Notice how the type of the @G/@H global variables is actually “i32*” even though the variable is defined as “i32”. What this means is that @G defines space for an i32 in the global data area, but its name actually refers to the address for that space. Stack variables work the same way, except that instead of being declared with global variable definitions, they are declared with the LLVM alloca instruction

LLVM IR

LLVM identifiers come in two basic types: global and local. Global identifiers (functions, global variables) begin with the '@' character. Local identifiers (register names, types) begin with the '%' character.

 

The ‘alloca‘ instruction allocates memory on the stack frame of the currently executing function, to be automatically released when this function returns to its caller. The ‘alloca‘ instruction allocates sizeof(<type>)*NumElements bytes of memory on the runtime stack, returning a pointer of the appropriate type to the program. If a constant alignment is specified, the value result of the allocation is guaranteed to be aligned to at least that boundary.

 define i32 @main() #0 {
 entry:
 %This_Employee25 = alloca %struct.person, align 8
 %This_Employee = alloca %struct.person, align 8
...

 

Load

load type, pointer

<result> = load [volatile] <ty>, <ty>* <pointer>

Store

store value, pointer

store [volatile] <ty> <value>, <ty>* <pointer>

 

Terms:

A virtual register is an abstract location that can hold a single scalar value. Virtual registers are introduced by a compiler when it generates intermediate code. They represent placeholders for physical registers or memory locations, by which they are replaced at code generation time

 

Environment Setup:

Methods:

iterator_range<user_iterator> llvm::Value::users ( )

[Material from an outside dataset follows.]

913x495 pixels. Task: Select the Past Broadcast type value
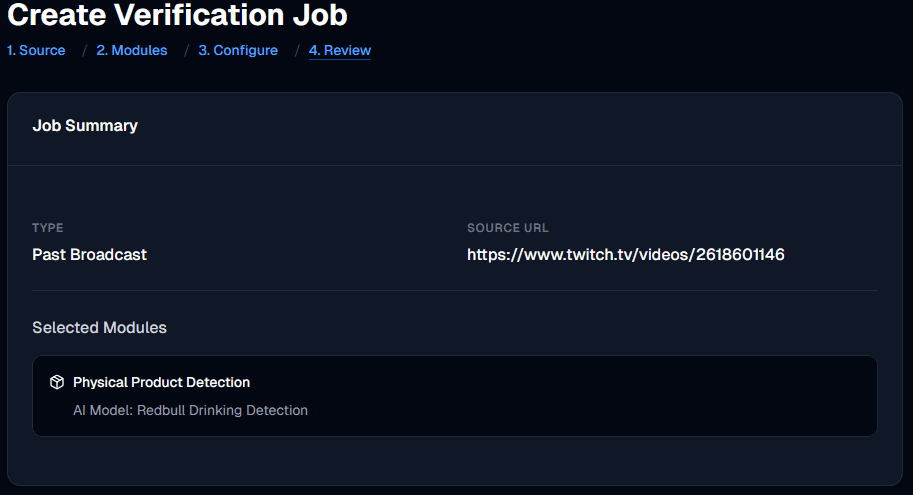click(89, 255)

iterator_range: A range adaptor for a pair of iterators. This just wraps two iterators into a range-compatible interface.

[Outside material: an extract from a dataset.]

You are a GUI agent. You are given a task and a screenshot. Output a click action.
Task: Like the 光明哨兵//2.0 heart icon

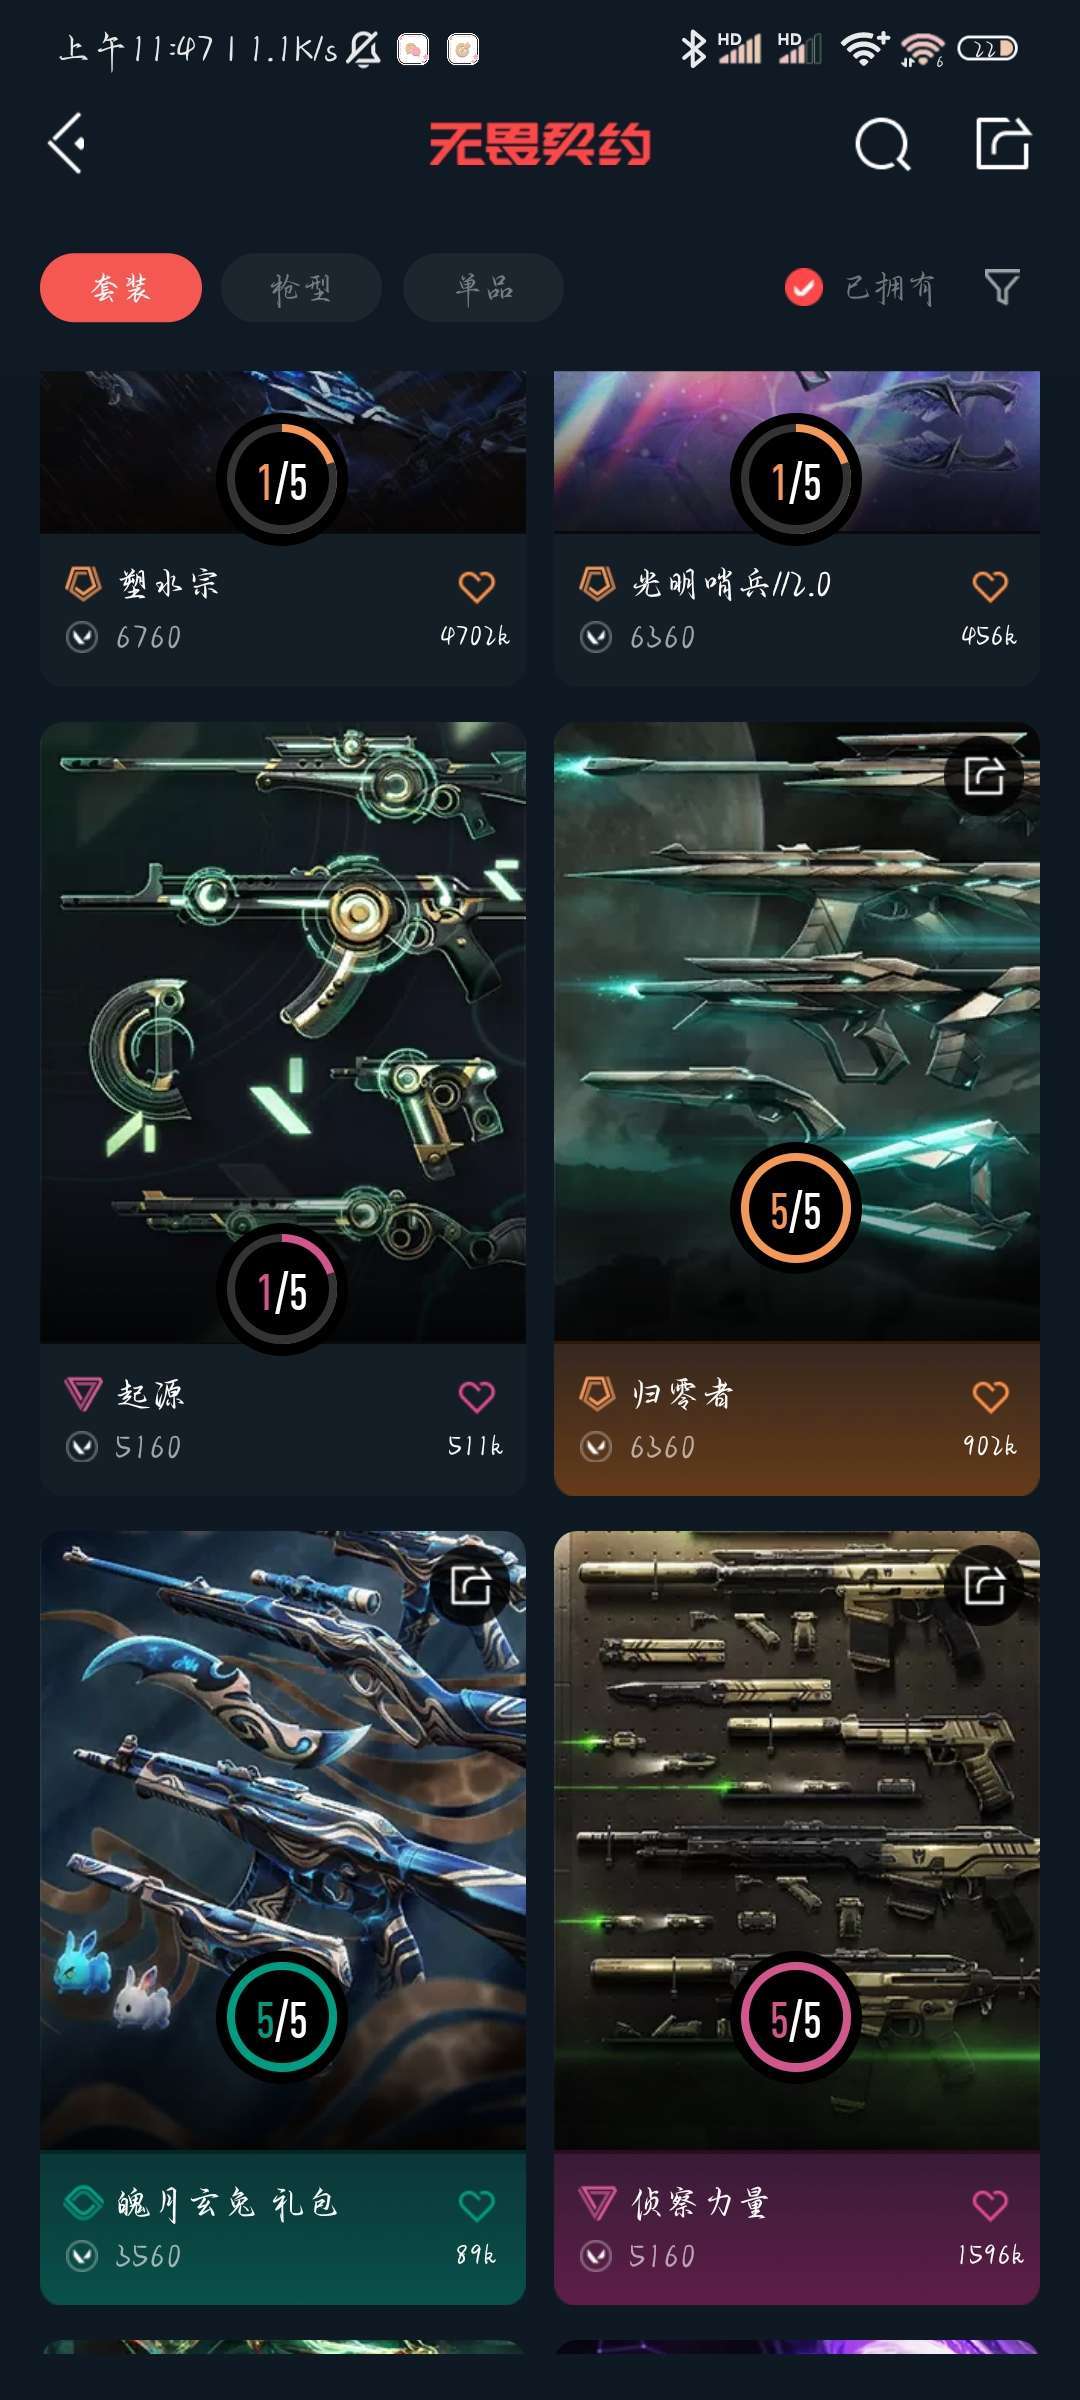991,586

user_iterator: typedef user_iterator_impl<User> user_iterator;

User: This class defines the interface that one who uses a Value must implement. Each instance of the Value class keeps track of what User’s have handles to it.

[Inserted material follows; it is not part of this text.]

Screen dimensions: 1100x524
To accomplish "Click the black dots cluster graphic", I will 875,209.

Value: This is a very important LLVM class. It is the base class of all values
computed by a program that may be used as operands to other values. Value is
the super class of other important classes such as Instruction and Function.
All Values have a Type. Type is not a subclass of Value. Some values can
have a name and they belong to some Module. Setting the name on the Value
automatically updates the module’s symbol table.

Every value has a “use list” that keeps track of which other Values are
using this Value. A Value can also have an arbitrary number of ValueHandle
objects that watch it and listen to RAUW and Destroy events. See
llvm/IR/ValueHandle.h for details.

DbgDeclareInst – This represents the llvm.dbg.declare instruction.

llvm.dbg.declare void @llvm.dbg.declare(metadata, metadata, metadata)

This intrinsic provides information about a local element (e.g., variable). The first argument is metadata holding the alloca for the variable. The second argument is a local variable containing a description of the variable. The third argument is a complex expression.

DbgValueInst – This represents the llvm.dbg.value instruction

llvm.dbg.value void @llvm.dbg.value(metadata, i64, metadata, metadata)

This intrinsic provides information when a user source variable is set to a new value. The first argument is the new value (wrapped as metadata). The second argument is the offset in the user source variable where the new value is written. The third argument is a local variable containing a description of the variable. The fourth argument is acomplex expression.

BitCastInst This class represents a no-op cast from one type to another.

GetElementPtrInst – an instruction for type-safe pointer arithmetic to access elements of arrays and structs.